Una exposición sobre las sombras en la pintura reúne en el Thyssen a un centenar de artistas

Mila Trenas

CULTURA

«En pintura nada da mayor realce a la luz que las sombras». Esta afirmación de Plinio el Joven se hace realidad en la exposición que ayer inauguró el Museo Thyssen-Bornemisza sobre la representación de la sombra desde el Renacimiento hasta la actualidad. Las sedes del Thyssen y de la Fundación Caja Madrid muestran un total de 144 obras de más de un centenar de artistas, seleccionadas por el comisario Victor I. Stoichita, autor de Breve historia de la sombra . En este ensayo plantea una historia de la sombra a partir de la antigua fábula de Plinio el Viejo que sitúa el origen de la pintura en Corinto, donde una joven muchacha, hija del alfarero Butades de Sición, habría trazado el contorno de su amante sobre una pared, ayudada por la luz de una vela.
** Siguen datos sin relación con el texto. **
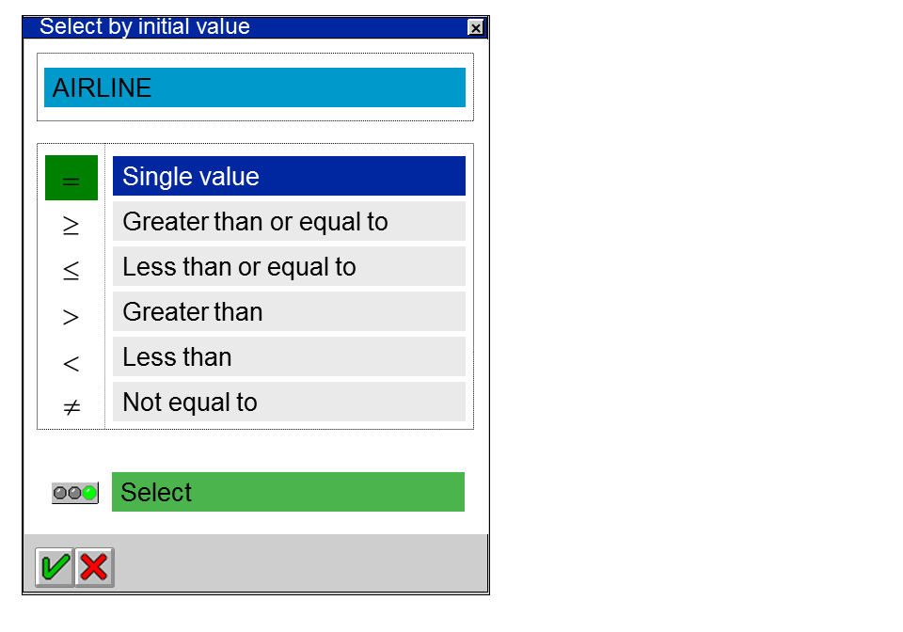
Task: Choose the 'Single value' option
Action: [x=289, y=176]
Guillermo Solana, director artístico del Museo, ha recordado durante la presentación que, cuando leyó el libro de Stoichita, quedó fascinado por el argumento, «y pensé que ese texto estaba pidiendo convertirse en exposición», dijo. Aunque basada en el ensayo, la muestra «transcurre paralela a los argumentos desarrollados en el libro», con una distribución sencilla y cronológica.